Research investigating this theory has been limited and results have been inconsistent

More importantly, greater reductions in discounting predict a greater likelihood of protracted abstinence among cocaine users and smokers . Thus, if a causative link between D2 /D3 receptor availability and temporal discounting is established, it may lead to the development of novel D2 /D3 -targeted interventions which could be used to more effectively treat a variety of disorders. In conclusion, the results of this study indicate that low D2 / D3 receptor availability is associated with steep temporal discounting. This link may explain why some individuals choose to continue using drugs despite knowledge of their future negative consequences, and could help to guide strategies for treating substance abuse and other psychiatric disorders.Dissociation, which involves detachment from one’s physical and emotional experiences and is associated with symptoms such as depersonalization , de-realization , and other amnesic/ fugue states, is generally understood to be a psychological defense in the face of current and past trauma . There is some evidence that dissociation is linked to genetic factors within the context of early trauma exposure . Furthermore, childhood physical and sexual abuse are associated with elevated dissociative symptoms in homeless veteran populations and younger populations including homeless teens . In fact, child abuse appears to be one of the more robust predictors of dissociation in adulthood . Adult survivors of childhood abuse are more likely to experience dissociative symptoms than individuals who are not survivors of childhood abuse in both clinical and non-clinical populations . Several studies across a variety of cultures and populations have demonstrated that survivors of childhood sexual abuse are more likely to develop dissociative symptoms than those who have experienced other types of childhood abuse . Furthermore,4×8 grow table with wheels numerous studies have noted that individuals who are victims of childhood abuse are more likely to become victims of violence in adulthood .
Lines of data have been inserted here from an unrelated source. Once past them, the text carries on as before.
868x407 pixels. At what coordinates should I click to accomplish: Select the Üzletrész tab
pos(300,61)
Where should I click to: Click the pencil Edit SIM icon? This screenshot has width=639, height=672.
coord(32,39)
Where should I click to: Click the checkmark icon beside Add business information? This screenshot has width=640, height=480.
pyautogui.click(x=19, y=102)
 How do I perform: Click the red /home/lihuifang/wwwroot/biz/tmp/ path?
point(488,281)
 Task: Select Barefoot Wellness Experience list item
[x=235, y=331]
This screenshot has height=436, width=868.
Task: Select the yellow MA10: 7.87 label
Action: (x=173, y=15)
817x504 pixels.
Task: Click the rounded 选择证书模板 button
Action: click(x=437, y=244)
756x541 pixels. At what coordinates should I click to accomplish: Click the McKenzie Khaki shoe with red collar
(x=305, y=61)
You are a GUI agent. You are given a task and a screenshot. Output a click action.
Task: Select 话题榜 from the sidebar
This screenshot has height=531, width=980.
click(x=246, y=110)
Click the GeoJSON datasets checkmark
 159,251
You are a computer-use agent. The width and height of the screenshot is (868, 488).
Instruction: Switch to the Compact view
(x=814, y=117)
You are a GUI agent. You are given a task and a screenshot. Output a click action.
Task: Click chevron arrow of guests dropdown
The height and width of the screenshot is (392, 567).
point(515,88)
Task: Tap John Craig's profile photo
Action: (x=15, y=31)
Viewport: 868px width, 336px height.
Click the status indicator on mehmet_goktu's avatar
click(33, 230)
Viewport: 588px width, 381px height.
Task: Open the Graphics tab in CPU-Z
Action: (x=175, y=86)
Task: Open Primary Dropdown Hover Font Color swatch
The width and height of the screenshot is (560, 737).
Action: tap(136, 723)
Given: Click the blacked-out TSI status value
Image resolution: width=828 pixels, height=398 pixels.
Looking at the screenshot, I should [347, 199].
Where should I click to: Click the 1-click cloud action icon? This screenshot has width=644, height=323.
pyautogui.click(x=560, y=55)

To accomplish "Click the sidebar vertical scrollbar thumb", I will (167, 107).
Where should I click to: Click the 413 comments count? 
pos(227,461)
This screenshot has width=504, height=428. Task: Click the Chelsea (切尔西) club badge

Given that survivors of childhood abuse are at increased risk of exposure to other traumas across the lifespan , Chu has suggested that dissociation experienced after childhood sexual abuse may mediate the influence of childhood sexual abuse on future increased risk for adult violent victimization . Although the mechanisms behind violent victimization remain varied and unclear, it is suggested that elevated dissociative symptoms may be linked to a suppressed anticipatory anxiety response, which increases the likelihood that individuals with a history of childhood abuse may put themselves in potentially dangerous situations . One study that investigated the relationship between post traumatic stress disorder and dissociative symptoms in a sample of college women found no evidence that dissociative symptoms mediated violent victimization . However, other studies have found evidence that dissociation may be associated with an increased likelihood of violent physical and sexual victimization in both clinical and non-clinical adult samples . Whether differences in results are due to different populations, different research questions, or other factors is unclear. Few investigations have directly assessed the relationship between violence and dissociation among homeless and unstably housed women and none have attempted to establish a causal or directional relationship between child abuse, dissociation, and recent adult violent victimization. The dearth of relevant research leaves a notable gap in our understanding of how childhood abuse and dissociation may lead to violent victimization, especially for particularly vulnerable populations such as homeless and unstably housed women. Our prior work among homeless and unstably housed women found extremely high levels of childhood abuse , as well as recent violent victimization . Within the same sample of homeless and unstably housed women, we have also shown that recent sexual violence is strongly associated with other subsequent negative outcomes such as the increased likelihood of stimulant use initiation .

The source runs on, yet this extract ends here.